Allonger la durée travail de deux ans aura donc pour effet principal de transférer les allocations de retraites aux caisses de chômage, de maladie ou d’assistance publique. Drôle de façon de “faire des économies”… l’humiliation, la fatigue et la souffrance en plus !

Pour l’écrasante majorité de la population, la question des retraites n’est pas ou plus un problème “comptable”. C’est une question de vie ou de mort. De vie tout court.
J’ai eu la chance, quand j’étais gamin, de voir mes grands-parents tous les mercredis et samedis après-midi. De pouvoir partir avec eux en vacances pendant les congés scolaires. J’ai ainsi reçu de ma grand-mère un inépuisable capital d’amour (et c’est aussi près d’elle que j’ai appris les premiers rudiments de la cuisine). Mon grand-père, lui, m’a fait bénéficier de son immense patience, de sa curiosité universelle et de son goût pour la pédagogie (grâce à lui, je sais toujours dessiner une carte de Belgique à main levée, avec les trois bosses du dragon 😉 ).
Comme beaucoup de pensionnés, il était aussi bénévole dans une association (aux “Naturalistes Belges”) – comme ma mère, Paulette Van Gansen, le fut plus tard au CEPULB (l’université “troisième âge” de l’ULB). Tout cela, notre génération l’aurait éperdu s’ils avaient continué à travailler.

Cela, Macron ne le comprendra jamais, parce que ce n’est pas son sujet.
Son sujet, ce n’est pas la vie. Son sujet, ce n’est pas l’enfance ou la famille. Son sujet, ce n’est pas la vieillesse ou l’humanité.
Son sujet, c’est de faire passer les milliards de la retraite “par répartition” sur le marché libéral des fonds de pensions.
Son sujet, c’est d’allonger toujours plus la durée du travail des salariés, dans la semaine, dans le mois et dans la vie, pour engraisser un peu plus ceux qui le sont déjà.
Son sujet, c’est de continuer à servir les banques et le capital financier qui l’ont porté au pouvoir, quand bien même un seul Français (Bernard Arnaud) est aujourd’hui aussi riche que vingt millions d’autres.
Jusqu’où ira cette folie, au prix même de nos vies ? Oui, la vie ou la mort.
Le visage le plus hideux du capitalisme, maquillé en discussion de salon ou en bavardages de plateau, autour de quelques décimales budgétaires.
Car voilà le choix auquel pourrait se résumer l’actuelle bataille des retraites en France : taxer 45 milliardaires à 2%, ou faire passer 15.000 salariés supplémentaires directement de l’établi ou du bureau au cimetière.
Macron a visiblement fait son choix.
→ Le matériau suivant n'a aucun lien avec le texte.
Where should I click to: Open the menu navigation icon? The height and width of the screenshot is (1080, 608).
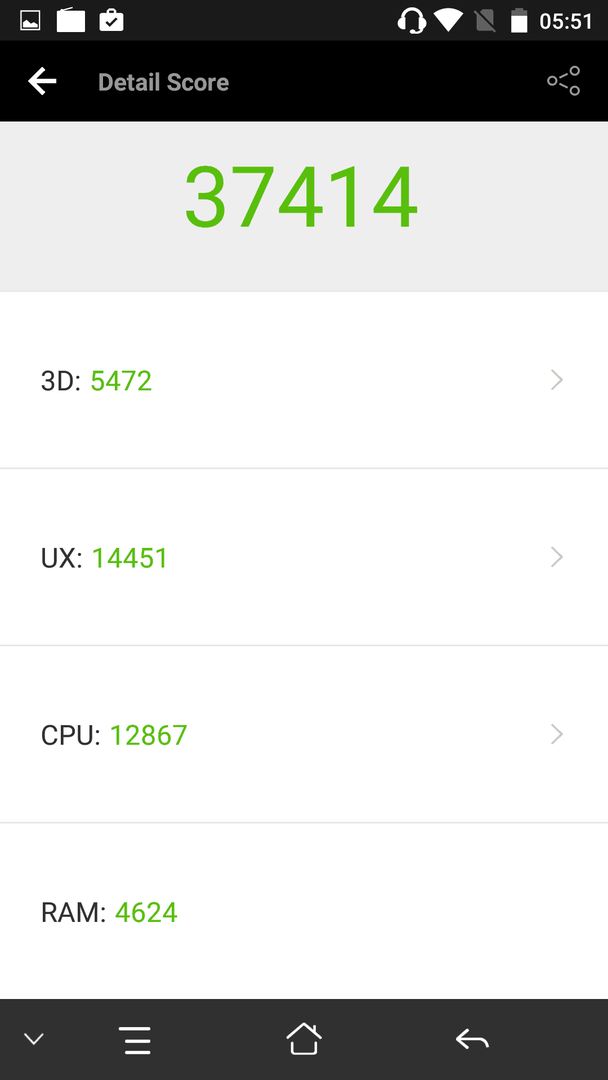click(135, 1040)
La rue (et l’opinion) viennent manifestement d’en faire un autre.

Claude Semal le 21 janvier 2023

3 Commentaires
  • Julie Bougard
    Publié à 09:32h, 23 janvier

    Si si Claude, on lit ce super journal!!! Merci !

  • Christine SMEYSTERS
    Publié à 14:24h, 22 janvier

    Très bien résumé, Claude. Merci de faire ce journal.

    • Semal
      Publié à 09:04h, 23 janvier

      Merci Christine. Quand personne ne réagit à un article, je me demande parfois si quelqu’un·e le lit ;-).